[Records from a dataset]
Start of Block

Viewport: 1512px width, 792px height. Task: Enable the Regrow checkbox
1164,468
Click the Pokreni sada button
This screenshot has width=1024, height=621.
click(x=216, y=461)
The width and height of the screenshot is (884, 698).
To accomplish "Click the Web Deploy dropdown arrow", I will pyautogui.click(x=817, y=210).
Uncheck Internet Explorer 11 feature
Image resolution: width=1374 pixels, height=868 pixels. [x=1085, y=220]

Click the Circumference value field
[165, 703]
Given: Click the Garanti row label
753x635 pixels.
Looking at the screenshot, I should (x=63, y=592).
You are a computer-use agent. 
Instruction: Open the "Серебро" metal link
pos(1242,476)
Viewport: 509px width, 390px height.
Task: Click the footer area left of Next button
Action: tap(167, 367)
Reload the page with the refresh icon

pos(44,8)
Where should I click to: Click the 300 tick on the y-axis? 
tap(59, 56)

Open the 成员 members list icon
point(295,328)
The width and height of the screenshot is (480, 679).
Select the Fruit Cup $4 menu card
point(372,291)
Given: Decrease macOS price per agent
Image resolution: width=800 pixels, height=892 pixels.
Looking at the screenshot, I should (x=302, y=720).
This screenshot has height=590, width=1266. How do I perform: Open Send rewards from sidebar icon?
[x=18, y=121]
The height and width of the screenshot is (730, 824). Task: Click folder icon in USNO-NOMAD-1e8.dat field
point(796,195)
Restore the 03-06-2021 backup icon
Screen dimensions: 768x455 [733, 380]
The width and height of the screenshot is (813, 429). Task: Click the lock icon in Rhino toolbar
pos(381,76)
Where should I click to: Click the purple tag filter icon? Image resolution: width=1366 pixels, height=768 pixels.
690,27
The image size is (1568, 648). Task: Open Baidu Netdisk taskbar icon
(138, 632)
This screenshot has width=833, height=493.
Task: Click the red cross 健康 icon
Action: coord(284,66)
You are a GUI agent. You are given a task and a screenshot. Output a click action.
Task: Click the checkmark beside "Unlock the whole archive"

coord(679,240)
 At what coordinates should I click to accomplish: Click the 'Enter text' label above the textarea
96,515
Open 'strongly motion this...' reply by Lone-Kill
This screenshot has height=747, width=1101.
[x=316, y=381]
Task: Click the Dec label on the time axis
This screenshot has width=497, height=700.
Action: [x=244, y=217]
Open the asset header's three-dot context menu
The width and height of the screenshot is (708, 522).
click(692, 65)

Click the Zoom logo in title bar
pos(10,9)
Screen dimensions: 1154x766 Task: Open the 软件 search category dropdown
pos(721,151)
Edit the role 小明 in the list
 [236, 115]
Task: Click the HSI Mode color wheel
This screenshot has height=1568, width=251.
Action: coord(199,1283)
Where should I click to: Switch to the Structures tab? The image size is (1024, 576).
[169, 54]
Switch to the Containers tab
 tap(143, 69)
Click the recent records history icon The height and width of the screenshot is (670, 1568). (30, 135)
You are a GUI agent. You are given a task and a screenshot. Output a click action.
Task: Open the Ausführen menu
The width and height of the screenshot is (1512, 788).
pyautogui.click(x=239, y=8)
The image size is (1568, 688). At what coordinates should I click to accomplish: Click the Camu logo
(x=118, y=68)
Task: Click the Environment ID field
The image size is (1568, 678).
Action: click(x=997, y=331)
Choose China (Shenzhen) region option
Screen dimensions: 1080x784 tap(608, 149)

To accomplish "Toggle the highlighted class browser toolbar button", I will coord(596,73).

End of Block

#### [TASK TO CARRY OUT]
From the first line to the last, reproduce the data above exactly.

#### [RESULT OF THE TASK]
Viewport: 1512px width, 792px height. Task: Enable the Regrow checkbox
1164,468
Click the Pokreni sada button
This screenshot has width=1024, height=621.
click(x=216, y=461)
The width and height of the screenshot is (884, 698).
To accomplish "Click the Web Deploy dropdown arrow", I will pyautogui.click(x=817, y=210).
Uncheck Internet Explorer 11 feature
Image resolution: width=1374 pixels, height=868 pixels. [x=1085, y=220]

Click the Circumference value field
[165, 703]
Given: Click the Garanti row label
753x635 pixels.
Looking at the screenshot, I should (x=63, y=592).
You are a computer-use agent. 
Instruction: Open the "Серебро" metal link
pos(1242,476)
Viewport: 509px width, 390px height.
Task: Click the footer area left of Next button
Action: tap(167, 367)
Reload the page with the refresh icon

pos(44,8)
Where should I click to: Click the 300 tick on the y-axis? 
tap(59, 56)

Open the 成员 members list icon
point(295,328)
The width and height of the screenshot is (480, 679).
Select the Fruit Cup $4 menu card
point(372,291)
Given: Decrease macOS price per agent
Image resolution: width=800 pixels, height=892 pixels.
Looking at the screenshot, I should (x=302, y=720).
This screenshot has height=590, width=1266. How do I perform: Open Send rewards from sidebar icon?
[x=18, y=121]
The height and width of the screenshot is (730, 824). Task: Click folder icon in USNO-NOMAD-1e8.dat field
point(796,195)
Restore the 03-06-2021 backup icon
Screen dimensions: 768x455 [733, 380]
The width and height of the screenshot is (813, 429). Task: Click the lock icon in Rhino toolbar
pos(381,76)
Where should I click to: Click the purple tag filter icon? Image resolution: width=1366 pixels, height=768 pixels.
690,27
The image size is (1568, 648). Task: Open Baidu Netdisk taskbar icon
(138, 632)
This screenshot has width=833, height=493.
Task: Click the red cross 健康 icon
Action: coord(284,66)
You are a GUI agent. You are given a task and a screenshot. Output a click action.
Task: Click the checkmark beside "Unlock the whole archive"

coord(679,240)
 At what coordinates should I click to accomplish: Click the 'Enter text' label above the textarea
96,515
Open 'strongly motion this...' reply by Lone-Kill
This screenshot has height=747, width=1101.
[x=316, y=381]
Task: Click the Dec label on the time axis
This screenshot has width=497, height=700.
Action: [x=244, y=217]
Open the asset header's three-dot context menu
The width and height of the screenshot is (708, 522).
click(692, 65)

Click the Zoom logo in title bar
pos(10,9)
Screen dimensions: 1154x766 Task: Open the 软件 search category dropdown
pos(721,151)
Edit the role 小明 in the list
 [236, 115]
Task: Click the HSI Mode color wheel
This screenshot has height=1568, width=251.
Action: coord(199,1283)
Where should I click to: Switch to the Structures tab? The image size is (1024, 576).
[169, 54]
Switch to the Containers tab
 tap(143, 69)
Click the recent records history icon The height and width of the screenshot is (670, 1568). (30, 135)
You are a GUI agent. You are given a task and a screenshot. Output a click action.
Task: Open the Ausführen menu
The width and height of the screenshot is (1512, 788).
pyautogui.click(x=239, y=8)
The image size is (1568, 688). At what coordinates should I click to accomplish: Click the Camu logo
(x=118, y=68)
Task: Click the Environment ID field
The image size is (1568, 678).
Action: click(x=997, y=331)
Choose China (Shenzhen) region option
Screen dimensions: 1080x784 tap(608, 149)

To accomplish "Toggle the highlighted class browser toolbar button", I will coord(596,73).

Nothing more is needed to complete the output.